Take the records below and extract, word for word, the lines from the one containing "How do I perform: Select" through the final line, inclusive. Omit pictures.

> DATASET EXCERPTS
************

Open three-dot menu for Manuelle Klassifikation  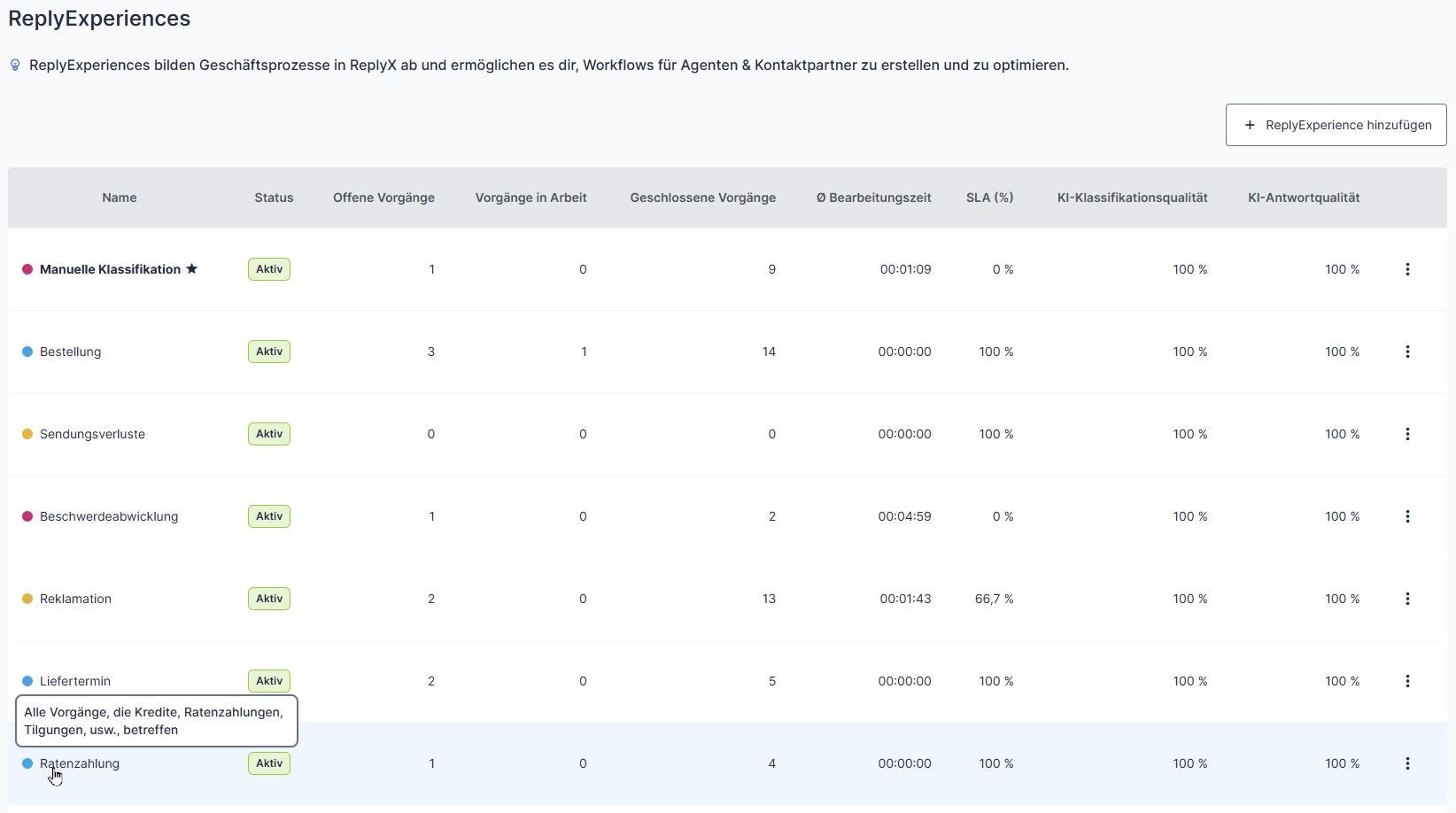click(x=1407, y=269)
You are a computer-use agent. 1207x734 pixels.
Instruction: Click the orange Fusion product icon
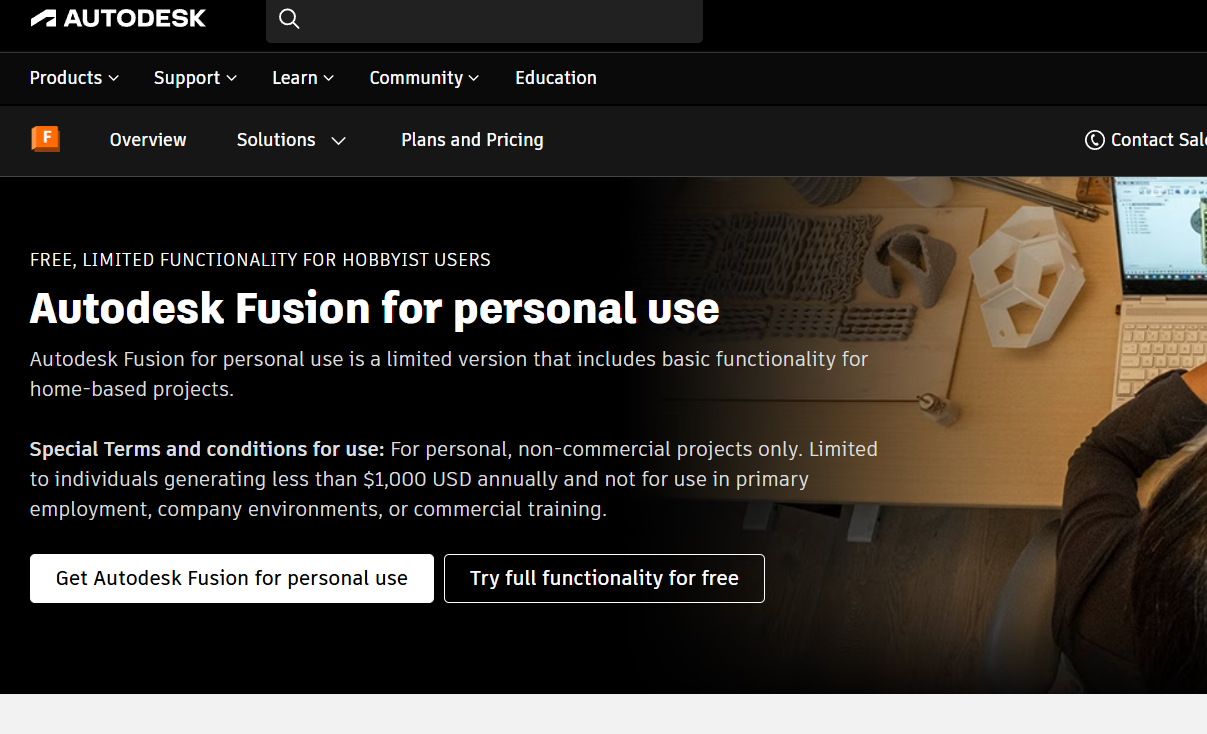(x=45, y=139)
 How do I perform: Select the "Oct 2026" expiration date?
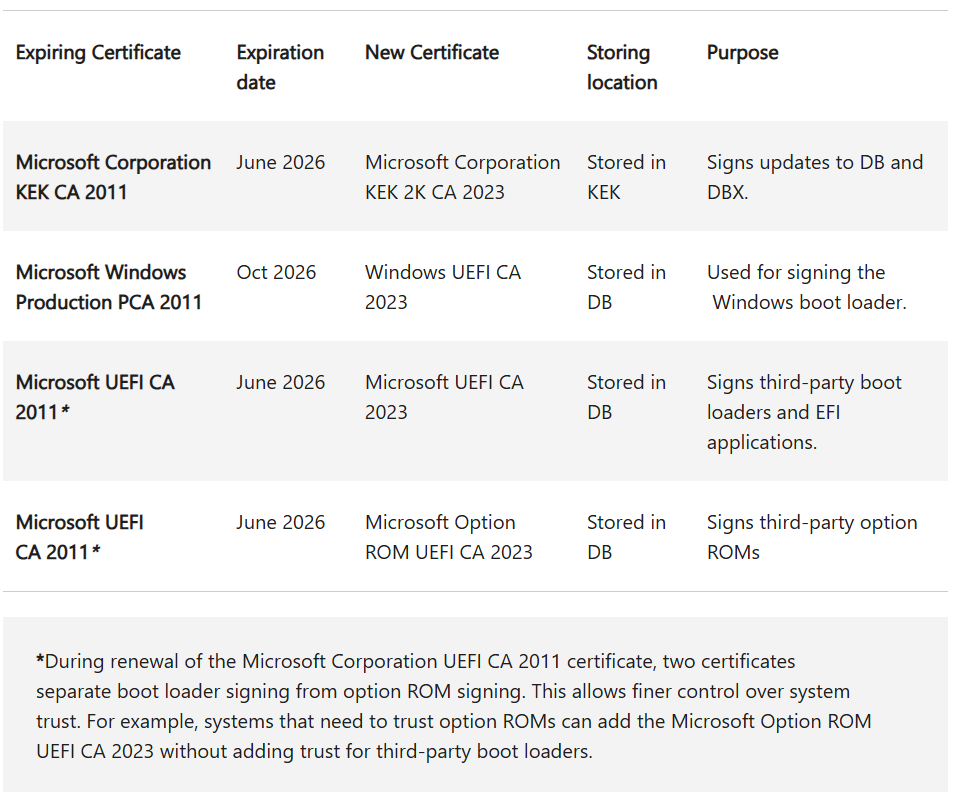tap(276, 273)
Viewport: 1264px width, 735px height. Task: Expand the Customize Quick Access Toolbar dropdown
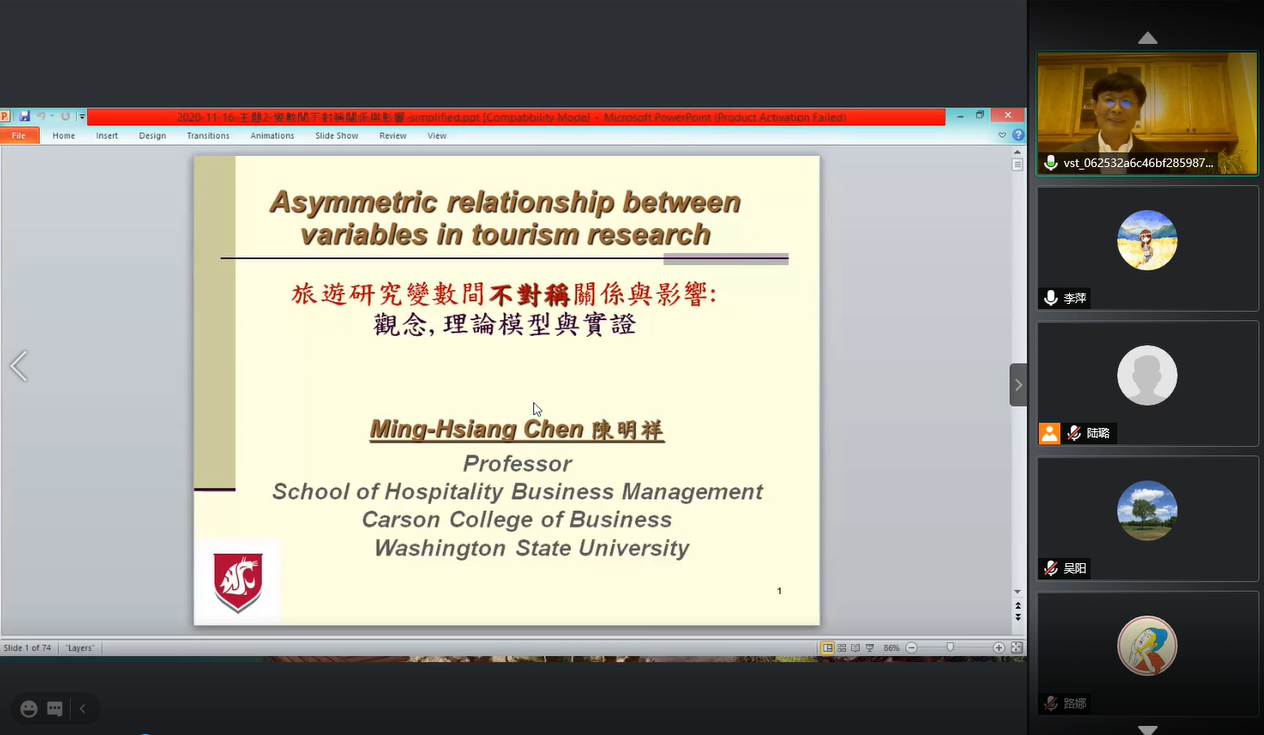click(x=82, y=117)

************

> REPLY TO THE TASK
 How do I perform: Select the "Oct 2026" expiration date?
tap(276, 273)
Viewport: 1264px width, 735px height. Task: Expand the Customize Quick Access Toolbar dropdown
click(x=82, y=117)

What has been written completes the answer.